» 選んだ文章

┏━━

見出し画像

失恋

もう10年以上前、
麻美と僕は
ふとした事がきっかけで
付き合うようになった。

明るくてかわいらしく
上品な猫のようだった。

当初はいつも
お互いを見つめ、喜び、
楽しい日々を過ごした。

幸せだった。

しかし暗雲が立ち込めてきたのは
1年ほど過ぎたころだった。

ある事が気になるようになったのだ。

それは
彼女が色々な男性と
夜な夜な飲みに行くことだった。

最初は
そんなものかと
気にしないようにしていたが
ある日、目にしてしまった。

桜の花咲く夜の公園で
酔っ払って男に腰を抱かれて
歩いているところを。

その時、
激しく嫉妬してしまったのだ。

彼女からすれば、
その男性はただの飲み友達。

しかし、
僕は胸をかきむしられるような
思いになってしまった。

ただ飲みに行っただけじゃないか!

違う!

あれは行き過ぎだ!

┗━━

» データ一覧
┏━━

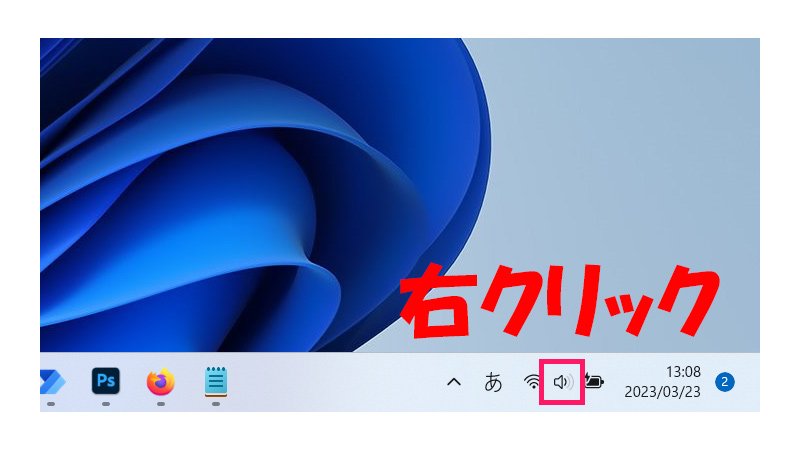Click the red 右クリック annotation text

pos(560,302)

┗━━

» 出された問題 A
失恋の文章について、次の問いに答えてください。
(i) 暗雲が立ち込めてきたのは、付き合ってからどのくらいたったころですか。
(ii) 気になるようになった「ある事」とは何ですか。
(iii) 桜の花咲く夜の公園で、彼女はどんな様子で歩いていましたか。
» 出された問題 B
失恋の文章を、最後の一文のあとから書き継いでください。

» 答えの内容 A
(i) 1年ほど過ぎたころ
(ii) 彼女が色々な男性と夜な夜な飲みに行くこと
(iii) 酔っ払って、男に腰を抱かれて歩いていた

» 答えの内容 B
そんなことはない!

彼は友人だ!

互い違いの思いに
思考回路がパンク寸前だった。

気付くと時計はてっぺん付近だ。

麻美!

声をかけると彼女は
甘えて来る猫のように振る舞った。

とりあえず泥酔した彼女を
家まで送って帰った。

男性は酔ってる麻美を家に
送り届けようとしてくれていた
との事だった。

次の日以降、
僕は気持ちを何とか落ち着かせ
仕事をしていた。

仕事もはかどらないし
何よりも食欲がなかった。

あの腰を抱く行為。

男女の関係性がなければ
あんなことは出来ないはず。

僕の思考は悪いことに
マイナスに働いた。

するとLINEが彼女から入った。

『ただゆきくん、
金曜日みんなと一緒に飲みに行かない?』

僕は迷った。

彼女のホームで
完全なアウェイな僕にとって
その飲み会に行くことは
興味半分、辛さ半分だった。

『いいよ』

僕は誘いに乗ってしまった。

春とは言え
まだ夜は寒かった。

お互いの仕事を終えてから
バーバリーを羽織り
待ち合わせした。

そして彼女のホームである
飲み屋に向かった。

大阪西区の新町は
ちょっとした大人の飲み屋が多く
サラリーマンやOLなどで
賑わっている。

東京で言うところの
麻布に近い感じだ。

その中のポツンと
光る薄黄色い明かりの中に
入ったのだ。

常連で賑わっている。
男女数人がすでに酔っ払っている。

初めまして。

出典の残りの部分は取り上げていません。